If one wishes to iterate over a function and add the results to a list in Rcpp, one can use the .push_back()
method, for example:
List appended_list() {
List emptylist = List::create();
for (int i = 0; i < 3; i++) {
emptylist.push_back(i);
}
return emptylist;
}
However, am I correct in saying that the list gets redefined each time and thus this method is very inefficient? Is there a way to instead create a list of a static size (ie. create a list of n elements, where each element is NULL
or NA
or some such)? For example, to do this in R one would write:
emptylist <- list()
length(emptylist) <- 3
for (i in 1:3) {
emptylist[[i]] <- i
}
Is there a way to do this in Rcpp please? Would it be more efficient?

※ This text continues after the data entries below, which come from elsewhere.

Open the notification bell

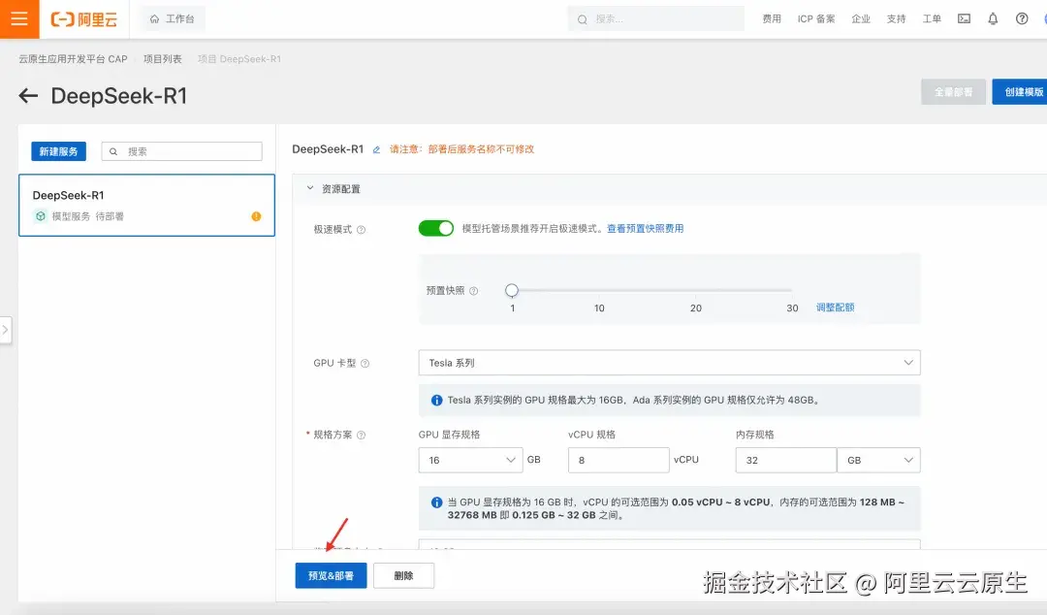point(996,18)
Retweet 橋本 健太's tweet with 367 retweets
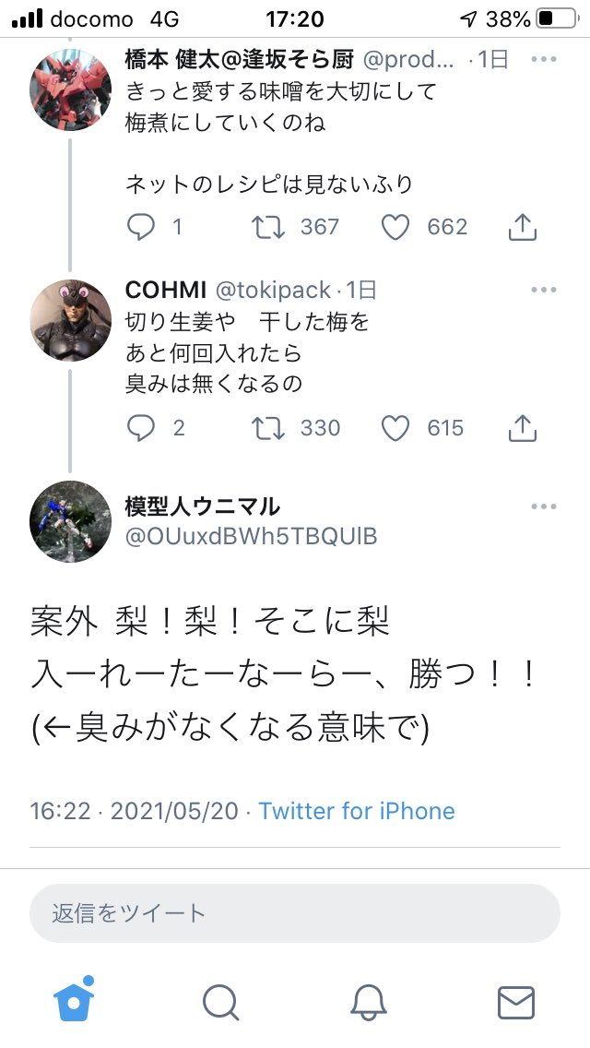The image size is (590, 1048). click(x=268, y=227)
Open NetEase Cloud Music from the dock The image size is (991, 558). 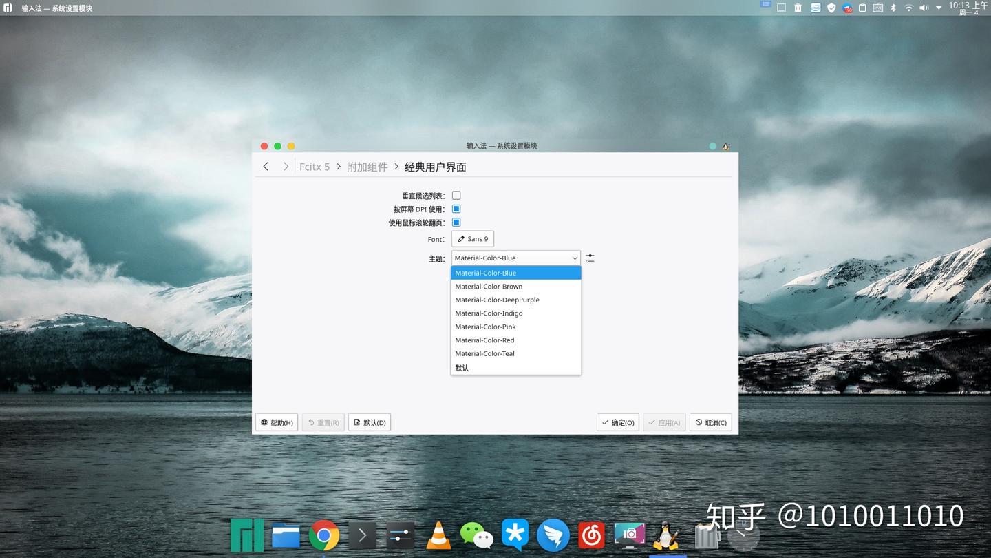tap(590, 535)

A pre-allocated list will be much faster. If you are unsure how to create a list of pre-determined size, my suggestion is that you probably need to spend some time with introductory Rcpp materials. Some good resources are:
Rcpp
, in particular the Introduction and FAQ vignettes. In addition to accessing them from R, you can find them on the web hereHere is an example showing how much faster avoiding push_back()
can be.
In so.cpp
, we have
#include <Rcpp.h>
// [[Rcpp::export]]
void test1() {
Rcpp::List out;
for ( int i = 0; i < 1000; ++i ) {
out.push_back(i);
}
}
// [[Rcpp::export]]
void test2() {
Rcpp::List out(1000);
for ( int i = 0; i < 1000; ++i ) {
out[i] = i;
}
}
Then we benchmark the functions against each other:
Rcpp::sourceCpp("so.cpp")
library(microbenchmark)
microbenchmark(empty_list = test1(), pre_allocated = test2())
Unit: microseconds
expr min lq mean median uq max
empty_list 3553.549 3755.405 4337.71591 3894.3075 4106.7500 8790.787
pre_allocated 22.089 23.689 38.67364 24.6645 26.1165 1339.443
neval
100
100
So you can see there is a considerable difference there. Of course, in this simplified case, it's a "considerable" difference that wouldn't be noticeable to humans, but in a more complex use case, or something that calls such a function many times, it could be actually "considerable."